Use hooks to restore your iptables rules:
# The "hooks/" folder is not created by default by Libvirt
mkdir /etc/libvirt/hooks
# Libvirt supports multiple possible listeners like "daemon", "qemu", etc.
# We are generating automatically all of these listeners in one go.
for f in daemon qemu lxc libxl network; do
echo '#!/bin/sh
iptables-restore < /etc/sysconfig/iptables' > "/etc/libvirt/hooks/$f"

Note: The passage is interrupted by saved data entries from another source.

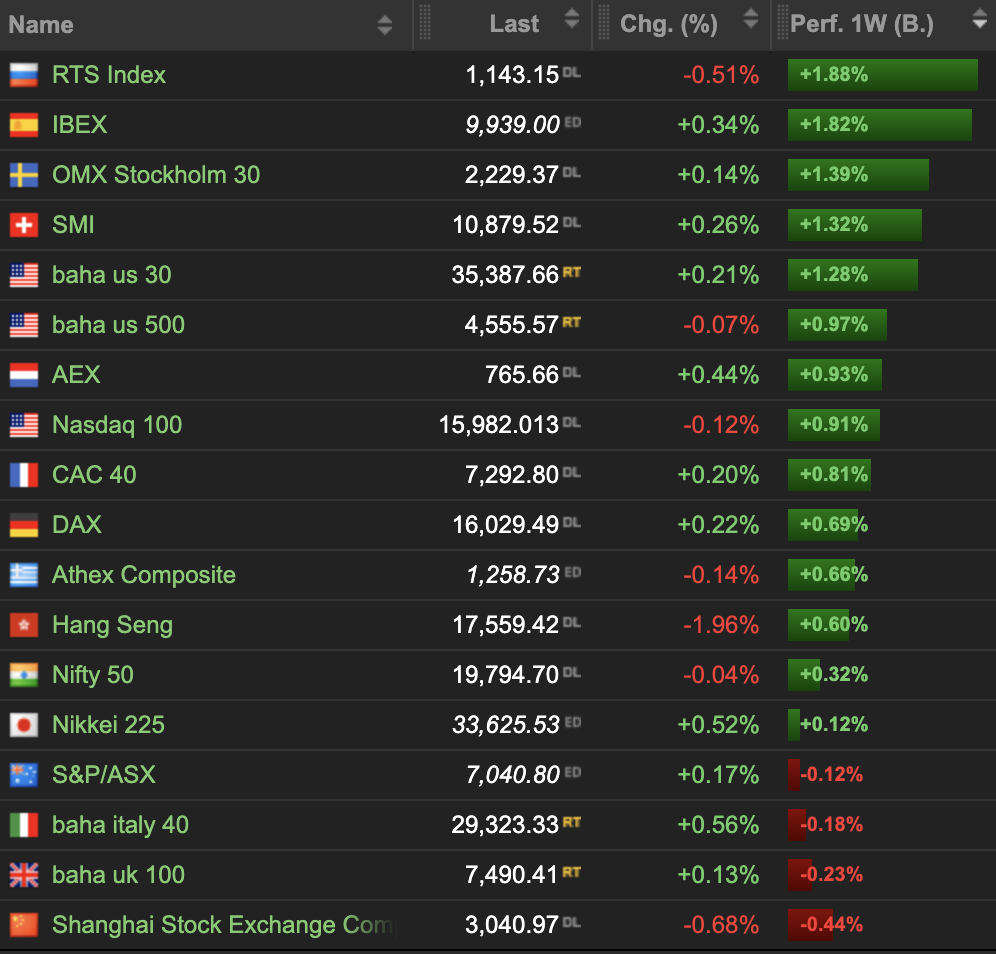Click the UK flag next to baha uk 100
Image resolution: width=996 pixels, height=954 pixels.
point(24,875)
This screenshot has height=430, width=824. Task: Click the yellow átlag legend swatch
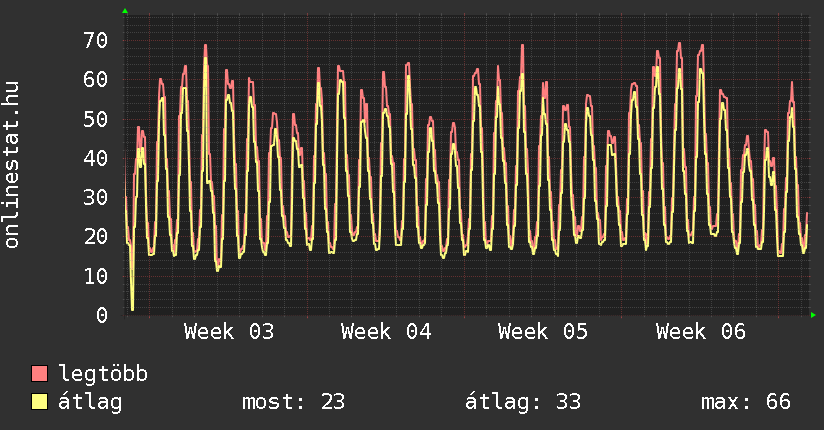point(40,402)
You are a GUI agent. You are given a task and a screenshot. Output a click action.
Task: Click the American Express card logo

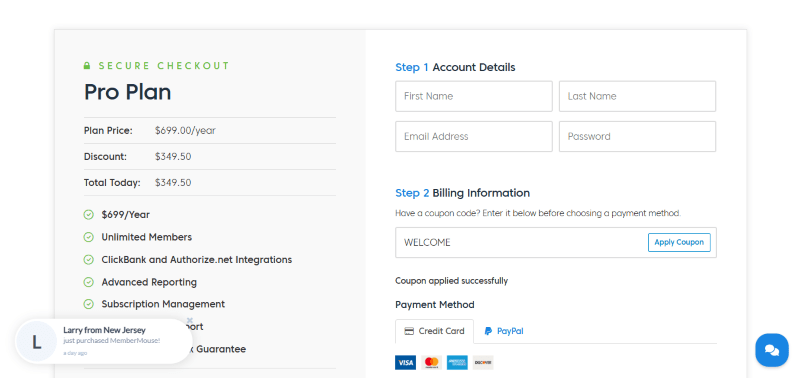457,363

chmod +x "/etc/libvirt/hooks/$f"
done
# Restarting Libvirt to confirm that rules are actually restored
service libvirtd restart
Iptables rules will be reloaded for certain actions only, but this is sufficient to make it static. Only reload (SIGHUP
) of libvirtd will write it's own rules, but it isn't triggered by any system scripts, so will not happen until you type by yourself:
service libvirtd reload
See https://libvirt.org/hooks.html
UPDATE:
Recent libvirt versions use its own chains to insert rules and these chains are required to start/stop networks and domains. So the previous way won't work. Here are these chains in iptables-restore
format:
*mangle
:LIBVIRT_PRT - [0:0]
-A POSTROUTING -j LIBVIRT_PRT
*filter
:LIBVIRT_FWI - [0:0]
:LIBVIRT_FWO - [0:0]
:LIBVIRT_FWX - [0:0]
:LIBVIRT_INP - [0:0]
:LIBVIRT_OUT - [0:0]
-A INPUT -j LIBVIRT_INP
-A FORWARD -j LIBVIRT_FWX
-A FORWARD -j LIBVIRT_FWI
-A FORWARD -j LIBVIRT_FWO
-A OUTPUT -j LIBVIRT_OUT
*nat
:LIBVIRT_PRT - [0:0]
-A POSTROUTING -j LIBVIRT_PRT
To override libvirtd rules just put your custom rules before the libvirt-jump rule (-j LIBVIRT_XXX). When libvirtd/network/domain starts it only inserts jump-rules if they don't exist. So all you need is load your rules (with all libvirt chains created and libvirt-jump rules correctly placed) before libvirtd starts. From another point of view - you need to restart/reload libvirtd every time after changing and loading your new rules - to let it insert libvirt's ones.